Collected data entries:
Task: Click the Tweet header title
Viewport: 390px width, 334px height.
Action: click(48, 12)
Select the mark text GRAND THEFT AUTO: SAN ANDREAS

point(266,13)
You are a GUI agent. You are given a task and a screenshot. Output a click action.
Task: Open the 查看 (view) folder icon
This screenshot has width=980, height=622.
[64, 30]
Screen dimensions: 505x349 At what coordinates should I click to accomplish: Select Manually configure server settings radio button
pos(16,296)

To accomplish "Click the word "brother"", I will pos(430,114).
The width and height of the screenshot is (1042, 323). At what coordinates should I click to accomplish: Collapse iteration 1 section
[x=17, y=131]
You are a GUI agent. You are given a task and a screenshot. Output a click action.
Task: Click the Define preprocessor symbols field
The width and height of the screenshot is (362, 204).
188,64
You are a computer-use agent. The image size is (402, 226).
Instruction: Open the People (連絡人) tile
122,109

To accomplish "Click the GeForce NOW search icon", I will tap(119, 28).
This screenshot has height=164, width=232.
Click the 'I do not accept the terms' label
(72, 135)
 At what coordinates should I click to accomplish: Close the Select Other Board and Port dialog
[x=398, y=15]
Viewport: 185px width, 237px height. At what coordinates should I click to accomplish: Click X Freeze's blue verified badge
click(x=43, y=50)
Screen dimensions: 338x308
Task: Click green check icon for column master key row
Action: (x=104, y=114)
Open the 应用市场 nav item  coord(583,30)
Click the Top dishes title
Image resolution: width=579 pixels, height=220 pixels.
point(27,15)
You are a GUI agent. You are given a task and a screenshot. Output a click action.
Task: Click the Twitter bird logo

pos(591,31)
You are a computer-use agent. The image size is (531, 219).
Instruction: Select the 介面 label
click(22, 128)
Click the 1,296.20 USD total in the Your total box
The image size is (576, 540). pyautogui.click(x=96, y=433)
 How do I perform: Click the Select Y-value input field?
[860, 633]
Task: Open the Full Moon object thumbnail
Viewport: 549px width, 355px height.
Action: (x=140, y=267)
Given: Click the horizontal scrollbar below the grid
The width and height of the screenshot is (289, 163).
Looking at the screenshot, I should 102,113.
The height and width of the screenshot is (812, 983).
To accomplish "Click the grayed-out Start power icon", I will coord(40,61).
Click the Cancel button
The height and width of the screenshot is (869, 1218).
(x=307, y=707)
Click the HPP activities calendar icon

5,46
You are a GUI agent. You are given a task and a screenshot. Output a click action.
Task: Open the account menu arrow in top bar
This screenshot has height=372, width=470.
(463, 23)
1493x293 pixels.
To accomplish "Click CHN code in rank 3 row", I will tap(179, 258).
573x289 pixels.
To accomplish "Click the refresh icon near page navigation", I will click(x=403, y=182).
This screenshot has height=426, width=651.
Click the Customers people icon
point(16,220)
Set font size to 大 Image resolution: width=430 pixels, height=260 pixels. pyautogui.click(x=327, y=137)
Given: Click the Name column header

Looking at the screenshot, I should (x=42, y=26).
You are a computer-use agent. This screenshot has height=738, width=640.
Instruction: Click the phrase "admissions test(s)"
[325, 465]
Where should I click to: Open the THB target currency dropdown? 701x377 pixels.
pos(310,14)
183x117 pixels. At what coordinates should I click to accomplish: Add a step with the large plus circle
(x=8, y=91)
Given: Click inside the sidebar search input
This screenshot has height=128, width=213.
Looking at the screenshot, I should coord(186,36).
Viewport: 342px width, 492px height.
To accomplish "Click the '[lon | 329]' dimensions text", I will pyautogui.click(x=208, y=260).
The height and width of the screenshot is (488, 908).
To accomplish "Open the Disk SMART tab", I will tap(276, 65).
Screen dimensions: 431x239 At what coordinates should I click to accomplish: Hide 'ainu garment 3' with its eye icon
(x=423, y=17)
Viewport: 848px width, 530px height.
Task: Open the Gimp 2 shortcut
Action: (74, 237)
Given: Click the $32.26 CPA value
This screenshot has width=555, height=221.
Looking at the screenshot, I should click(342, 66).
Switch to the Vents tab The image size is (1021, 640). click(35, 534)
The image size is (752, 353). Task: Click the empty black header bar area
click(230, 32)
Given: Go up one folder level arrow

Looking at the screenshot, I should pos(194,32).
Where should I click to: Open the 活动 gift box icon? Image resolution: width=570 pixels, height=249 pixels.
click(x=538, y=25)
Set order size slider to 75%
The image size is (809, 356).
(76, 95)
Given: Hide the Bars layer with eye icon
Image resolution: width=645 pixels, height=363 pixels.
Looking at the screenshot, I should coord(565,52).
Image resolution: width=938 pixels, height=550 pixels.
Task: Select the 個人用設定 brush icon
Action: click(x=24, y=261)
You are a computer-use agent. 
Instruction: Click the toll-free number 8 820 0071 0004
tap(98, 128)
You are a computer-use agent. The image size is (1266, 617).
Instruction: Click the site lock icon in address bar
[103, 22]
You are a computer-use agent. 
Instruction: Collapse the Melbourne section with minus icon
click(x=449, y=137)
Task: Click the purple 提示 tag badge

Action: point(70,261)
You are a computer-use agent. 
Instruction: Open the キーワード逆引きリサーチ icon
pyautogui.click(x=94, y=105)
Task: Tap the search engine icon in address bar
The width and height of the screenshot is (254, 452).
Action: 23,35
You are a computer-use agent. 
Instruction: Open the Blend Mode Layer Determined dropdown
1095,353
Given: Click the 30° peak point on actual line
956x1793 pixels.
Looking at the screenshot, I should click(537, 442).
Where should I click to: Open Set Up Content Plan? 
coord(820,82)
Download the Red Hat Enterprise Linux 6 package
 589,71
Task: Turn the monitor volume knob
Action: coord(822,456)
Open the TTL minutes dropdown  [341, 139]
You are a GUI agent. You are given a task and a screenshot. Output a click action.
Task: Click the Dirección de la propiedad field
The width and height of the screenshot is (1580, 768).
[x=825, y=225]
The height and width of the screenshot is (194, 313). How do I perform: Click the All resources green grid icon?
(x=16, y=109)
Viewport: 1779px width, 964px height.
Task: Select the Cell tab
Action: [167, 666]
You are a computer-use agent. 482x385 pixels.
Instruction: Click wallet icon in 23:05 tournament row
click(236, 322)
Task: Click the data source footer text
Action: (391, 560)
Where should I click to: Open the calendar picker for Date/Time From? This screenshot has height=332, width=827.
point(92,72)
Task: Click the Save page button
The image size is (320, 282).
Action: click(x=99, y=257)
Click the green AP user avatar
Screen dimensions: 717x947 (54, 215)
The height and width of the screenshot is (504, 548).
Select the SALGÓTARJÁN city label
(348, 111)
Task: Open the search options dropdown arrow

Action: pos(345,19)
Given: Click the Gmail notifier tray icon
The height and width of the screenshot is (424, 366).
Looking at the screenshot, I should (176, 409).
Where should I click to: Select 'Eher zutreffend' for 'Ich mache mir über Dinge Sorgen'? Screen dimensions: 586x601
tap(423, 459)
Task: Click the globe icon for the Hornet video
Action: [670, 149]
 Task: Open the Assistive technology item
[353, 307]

— PROBLEM TO WORK ON —
Go through the entries above and reproduce each one exactly.

— OUTPUT OF THE EXERCISE —
Task: Click the Tweet header title
Viewport: 390px width, 334px height.
Action: click(48, 12)
Select the mark text GRAND THEFT AUTO: SAN ANDREAS

point(266,13)
You are a GUI agent. You are given a task and a screenshot. Output a click action.
Task: Open the 查看 (view) folder icon
This screenshot has width=980, height=622.
[64, 30]
Screen dimensions: 505x349 At what coordinates should I click to accomplish: Select Manually configure server settings radio button
pos(16,296)

To accomplish "Click the word "brother"", I will pos(430,114).
The width and height of the screenshot is (1042, 323). At what coordinates should I click to accomplish: Collapse iteration 1 section
[x=17, y=131]
You are a GUI agent. You are given a task and a screenshot. Output a click action.
Task: Click the Define preprocessor symbols field
The width and height of the screenshot is (362, 204).
188,64
You are a computer-use agent. The image size is (402, 226).
Instruction: Open the People (連絡人) tile
122,109

To accomplish "Click the GeForce NOW search icon", I will tap(119, 28).
This screenshot has height=164, width=232.
Click the 'I do not accept the terms' label
(72, 135)
 At what coordinates should I click to accomplish: Close the Select Other Board and Port dialog
[x=398, y=15]
Viewport: 185px width, 237px height. At what coordinates should I click to accomplish: Click X Freeze's blue verified badge
click(x=43, y=50)
Screen dimensions: 338x308
Task: Click green check icon for column master key row
Action: (x=104, y=114)
Open the 应用市场 nav item  coord(583,30)
Click the Top dishes title
Image resolution: width=579 pixels, height=220 pixels.
point(27,15)
You are a GUI agent. You are given a task and a screenshot. Output a click action.
Task: Click the Twitter bird logo

pos(591,31)
You are a computer-use agent. The image size is (531, 219).
Instruction: Select the 介面 label
click(22, 128)
Click the 1,296.20 USD total in the Your total box
The image size is (576, 540). pyautogui.click(x=96, y=433)
 How do I perform: Click the Select Y-value input field?
[860, 633]
Task: Open the Full Moon object thumbnail
Viewport: 549px width, 355px height.
Action: (x=140, y=267)
Given: Click the horizontal scrollbar below the grid
The width and height of the screenshot is (289, 163).
Looking at the screenshot, I should 102,113.
The height and width of the screenshot is (812, 983).
To accomplish "Click the grayed-out Start power icon", I will coord(40,61).
Click the Cancel button
The height and width of the screenshot is (869, 1218).
(x=307, y=707)
Click the HPP activities calendar icon

5,46
You are a GUI agent. You are given a task and a screenshot. Output a click action.
Task: Open the account menu arrow in top bar
This screenshot has height=372, width=470.
(463, 23)
1493x293 pixels.
To accomplish "Click CHN code in rank 3 row", I will tap(179, 258).
573x289 pixels.
To accomplish "Click the refresh icon near page navigation", I will click(x=403, y=182).
This screenshot has height=426, width=651.
Click the Customers people icon
point(16,220)
Set font size to 大 Image resolution: width=430 pixels, height=260 pixels. pyautogui.click(x=327, y=137)
Given: Click the Name column header

Looking at the screenshot, I should (x=42, y=26).
You are a computer-use agent. This screenshot has height=738, width=640.
Instruction: Click the phrase "admissions test(s)"
[325, 465]
Where should I click to: Open the THB target currency dropdown? 701x377 pixels.
pos(310,14)
183x117 pixels. At what coordinates should I click to accomplish: Add a step with the large plus circle
(x=8, y=91)
Given: Click inside the sidebar search input
This screenshot has height=128, width=213.
Looking at the screenshot, I should coord(186,36).
Viewport: 342px width, 492px height.
To accomplish "Click the '[lon | 329]' dimensions text", I will pyautogui.click(x=208, y=260).
The height and width of the screenshot is (488, 908).
To accomplish "Open the Disk SMART tab", I will tap(276, 65).
Screen dimensions: 431x239 At what coordinates should I click to accomplish: Hide 'ainu garment 3' with its eye icon
(x=423, y=17)
Viewport: 848px width, 530px height.
Task: Open the Gimp 2 shortcut
Action: (74, 237)
Given: Click the $32.26 CPA value
This screenshot has width=555, height=221.
Looking at the screenshot, I should click(342, 66).
Switch to the Vents tab The image size is (1021, 640). click(35, 534)
The image size is (752, 353). Task: Click the empty black header bar area
click(230, 32)
Given: Go up one folder level arrow

Looking at the screenshot, I should pos(194,32).
Where should I click to: Open the 活动 gift box icon? Image resolution: width=570 pixels, height=249 pixels.
click(x=538, y=25)
Set order size slider to 75%
The image size is (809, 356).
(76, 95)
Given: Hide the Bars layer with eye icon
Image resolution: width=645 pixels, height=363 pixels.
Looking at the screenshot, I should coord(565,52).
Image resolution: width=938 pixels, height=550 pixels.
Task: Select the 個人用設定 brush icon
Action: click(x=24, y=261)
You are a computer-use agent. 
Instruction: Click the toll-free number 8 820 0071 0004
tap(98, 128)
You are a computer-use agent. The image size is (1266, 617).
Instruction: Click the site lock icon in address bar
[103, 22]
You are a computer-use agent. 
Instruction: Collapse the Melbourne section with minus icon
click(x=449, y=137)
Task: Click the purple 提示 tag badge

Action: point(70,261)
You are a computer-use agent. 
Instruction: Open the キーワード逆引きリサーチ icon
pyautogui.click(x=94, y=105)
Task: Tap the search engine icon in address bar
The width and height of the screenshot is (254, 452).
Action: 23,35
You are a computer-use agent. 
Instruction: Open the Blend Mode Layer Determined dropdown
1095,353
Given: Click the 30° peak point on actual line
956x1793 pixels.
Looking at the screenshot, I should click(537, 442).
Where should I click to: Open Set Up Content Plan? 
coord(820,82)
Download the Red Hat Enterprise Linux 6 package
 589,71
Task: Turn the monitor volume knob
Action: coord(822,456)
Open the TTL minutes dropdown  [341, 139]
You are a GUI agent. You are given a task and a screenshot. Output a click action.
Task: Click the Dirección de la propiedad field
The width and height of the screenshot is (1580, 768).
[x=825, y=225]
The height and width of the screenshot is (194, 313). How do I perform: Click the All resources green grid icon?
(x=16, y=109)
Viewport: 1779px width, 964px height.
Task: Select the Cell tab
Action: [167, 666]
You are a computer-use agent. 482x385 pixels.
Instruction: Click wallet icon in 23:05 tournament row
click(236, 322)
Task: Click the data source footer text
Action: (391, 560)
Where should I click to: Open the calendar picker for Date/Time From? This screenshot has height=332, width=827.
point(92,72)
Task: Click the Save page button
The image size is (320, 282).
Action: click(x=99, y=257)
Click the green AP user avatar
Screen dimensions: 717x947 (54, 215)
The height and width of the screenshot is (504, 548).
Select the SALGÓTARJÁN city label
(348, 111)
Task: Open the search options dropdown arrow

Action: pos(345,19)
Given: Click the Gmail notifier tray icon
The height and width of the screenshot is (424, 366).
Looking at the screenshot, I should (176, 409).
Where should I click to: Select 'Eher zutreffend' for 'Ich mache mir über Dinge Sorgen'? Screen dimensions: 586x601
tap(423, 459)
Task: Click the globe icon for the Hornet video
Action: [670, 149]
 Task: Open the Assistive technology item
[353, 307]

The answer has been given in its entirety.